Unfortunately, with Double values, new Double(0.0d).equals(new
Double(-0.0d)) is false. This is because their internal
representation
differs. Java's built-in Double thus returns a different hashCode for
0.0d and -0.0d.
However, Apache's math library uses a mathematical comparison for
Complex/Dfp (perhaps also others), where 0.0d == -0.0d. This breaks
the contract, and thus causes problems when Complex or Dfp instances
are used in containers such as HashMap, HashSet, etc. See the bug
report for more details and test cases:
https://issues.apache.org/jira/browse/MATH-1118
It is not quite clear how this should be fixed. Gilles posted a patch
that uses Java's equals to perform the comparison. This fixes the
behavior w.r.t. the contract but may surprise people who expect a
mathematical comparison.
Another possible fix (without a tentative patch at this time) would
be to change hashCode:
public int hashCode() {
if (imaginary == 0.0d && real == 0.0d) {
return ZERO.hashCode();
}
...
and similar for Dfp.
This fixes the issue for zero values. However, there may be issues
with normalized vs. unnormalized floating point values with the same
(mathematical) value but different internal representations, where
this kind of fix cannot be used. I'm not familiar enough with various
floating point implementations to know if Java always normalizes the
values before using them in a statement like hashCode().

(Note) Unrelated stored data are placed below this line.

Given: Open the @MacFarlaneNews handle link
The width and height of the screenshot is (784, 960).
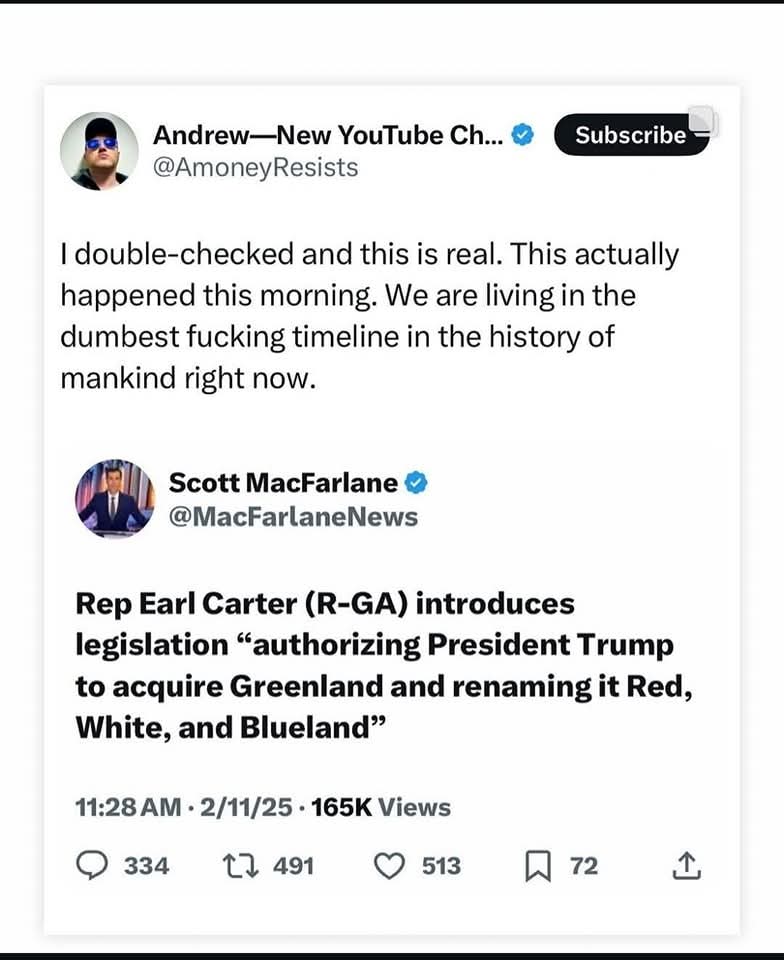Looking at the screenshot, I should coord(293,516).
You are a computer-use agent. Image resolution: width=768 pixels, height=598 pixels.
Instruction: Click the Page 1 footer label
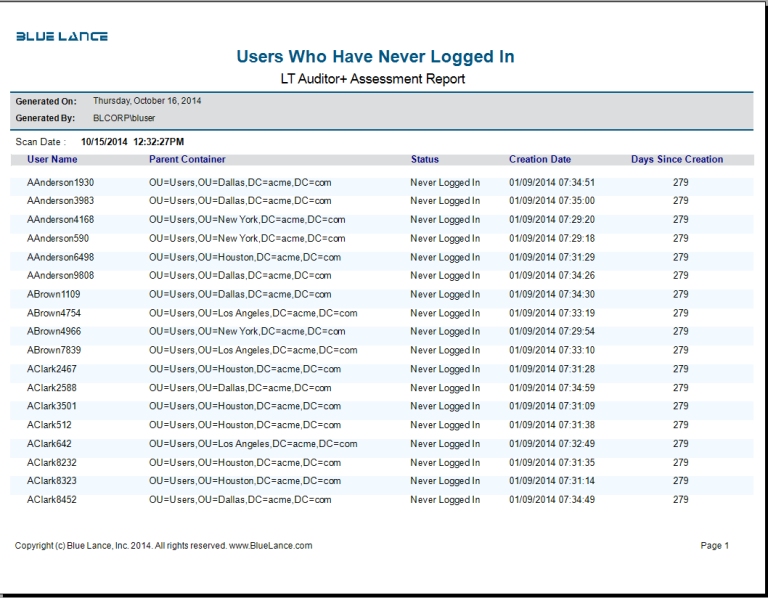click(x=714, y=546)
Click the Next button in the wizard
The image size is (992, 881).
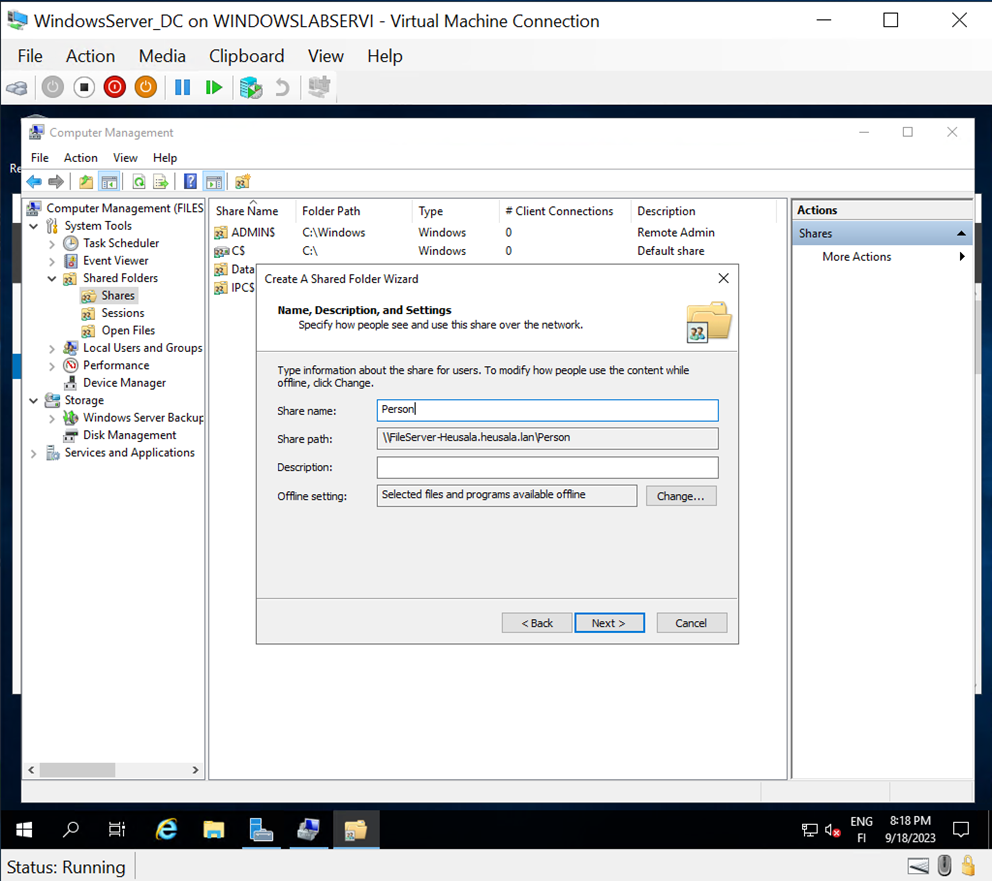[x=609, y=622]
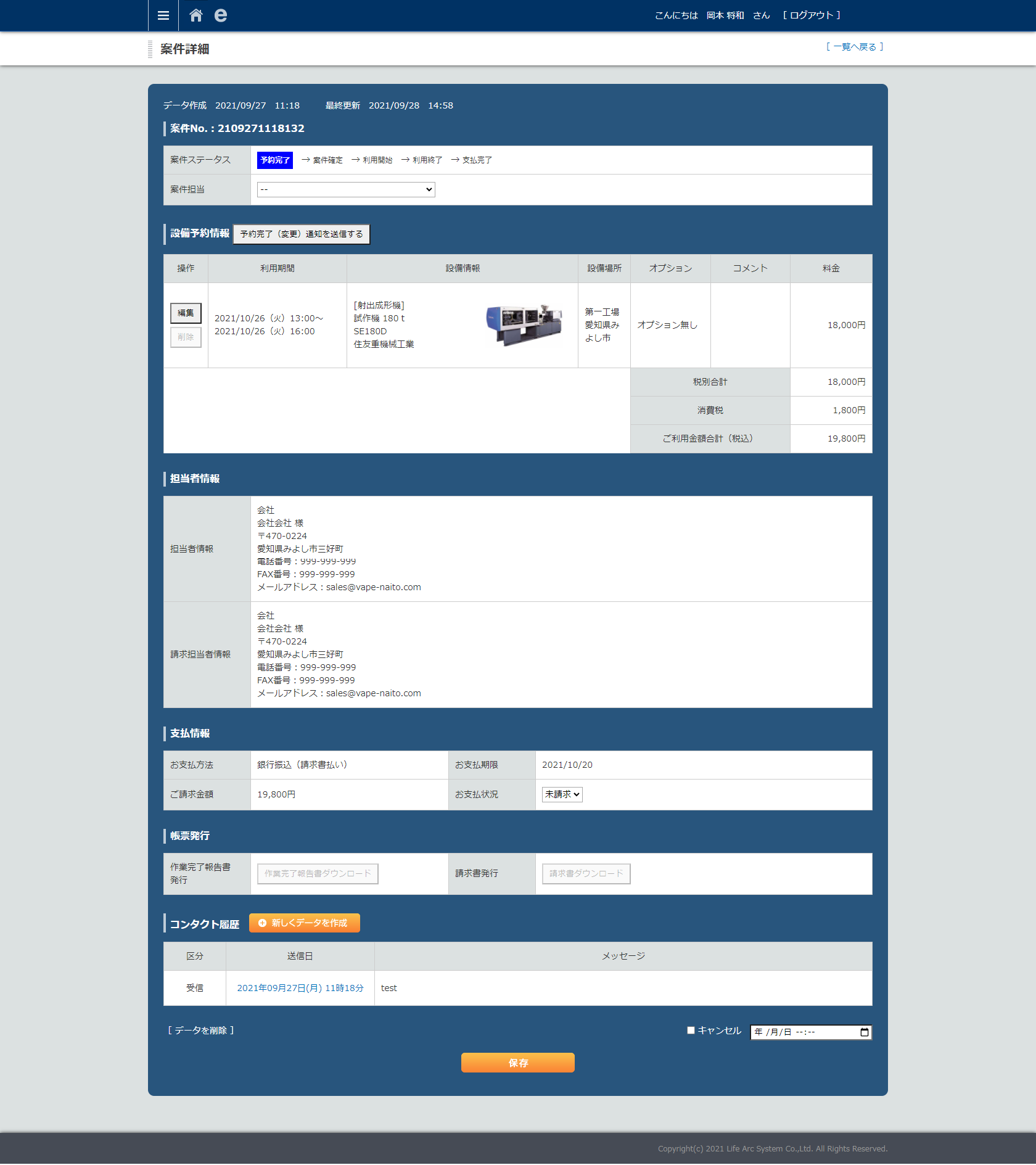
Task: Click the ログアウト link
Action: tap(812, 15)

Therefore, the suggestion above is mathematically nice for +/- 0.0d,
but otherwise much less safe than Gilles' patch.
Any comments? Probably best post them on JIRA:
https://issues.apache.org/jira/browse/MATH-1118
IIUC, fixing the "hashCode" method as above would not solve the problem
since it deals only with "0" whereas the unit test fails for "-i".
Do we agree that we first have to decide whether "Complex" should
behave
as "Double"?
If the answer is "no" (as is the case now), shouldn't we document that
"hash tables will not operate properly" (cf. Javadoc for "Double")?
And is this behaviour acceptable?
One possibility is to have the "equals(Complex)" behave according to
the JDK semantics, and add a static method "equals(Complex, Complex)"
that would implement mathematical comparison (where "-0" == "0").